Hi Guys,
This is Part 3 of Oracle database concepts .For Part 1 and Part 2 use links below
http://cognossimplified.blogspot.in/2013/07/oracle-database-concepts.html
http://cognossimplified.blogspot.in/2013/07/oracle-database-concepts-ii.html
Read this detailed article from oracle
http://docs.oracle.com/cd/A87860_01/doc/server.817/a76956/partiti.htm
There are 3 types for each
Difference between a index and rowid
What are hash joins
In HASH JOIN method of oracle, HASH TABLE will be built on one of the tables and other will be joined depending on the values in the hash table.
So, what is it? it's just a bunch of key-value pairs. The data is stored as a linked list with head nodes that group the data by the use of something called HashCode to find things faster. Something like this:
a -> b -> c
Any Bitter Class
Array Bold Count
A hash table is a table where you can store stuff by the use of a key. It is like an array but stores things differently
what are bind variables(They are generally for OLTP not Datawarehouse)
To understand bind variables, consider an application that generates thousands of SELECT statements against a table; for example:
SELECT fname, lname, pcode FROM cust WHERE id = 674;
SELECT fname, lname, pcode FROM cust WHERE id = 234;
SELECT fname, lname, pcode FROM cust WHERE id = 332;
Each time the query is submitted, Oracle first checks in the shared pool to see whether this statement has been submitted before. If it has, the execution plan that this statement previously used is retrieved, and the SQL is executed. If the statement cannot be found in the shared pool, Oracle has to go through the process of parsing the statement, working out the various execution paths and coming up with an optimal access plan before it can be executed.
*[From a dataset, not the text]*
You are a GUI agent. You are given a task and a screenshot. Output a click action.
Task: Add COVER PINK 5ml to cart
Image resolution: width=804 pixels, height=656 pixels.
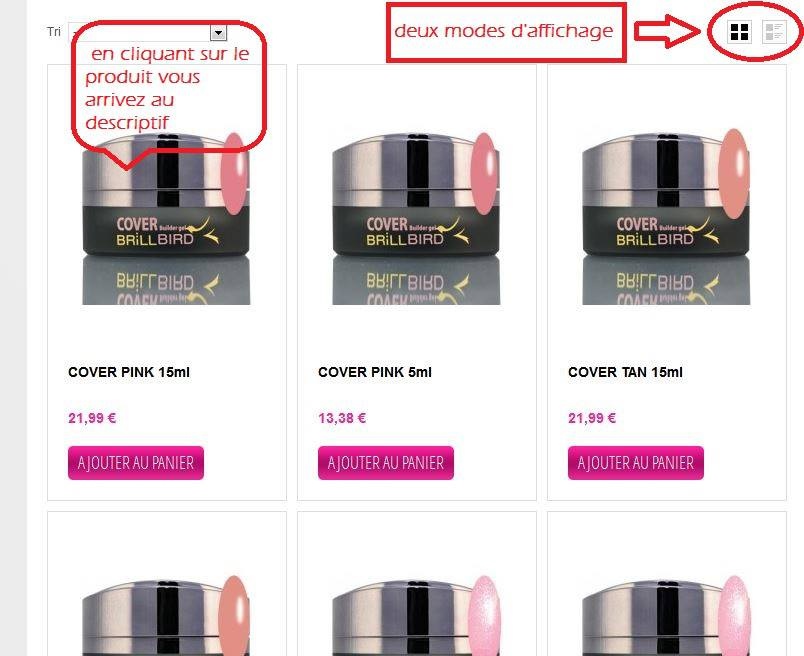pyautogui.click(x=386, y=463)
This process is know as a «hard parse» and for OLTP applications can actually take longer to carry out that the DML instruction itself.
When looking for a matching statement in the shared pool, only statements that exactly match the text of the statements are considered; so, if every SQL statement you submit is unique (in that the predicate changes each time, from id = 674 to id=234 and so on) then you'll never get a match, and every statement you submit will need to be hard parsed. Hard parsing is very CPU intensive, and involves obtaining latches on key shared memory areas, which whilst it might not affect a single program running against a small set of data, can bring a multi-user system to it's knees if hundreds of copies of the program are trying to hard parse statements at the same time. The extra bonus with this problem is that contention caused by hard parsing is pretty much immune to measures such as increasing available memory, numbers of processors and so on, as hard parsing statements is one thing Oracle can't do concurrently with many other operations, and it's a problem that often only comes to light when trying to scale up a development system from a single user working on subset of records to many hundreds of users working on a full data set.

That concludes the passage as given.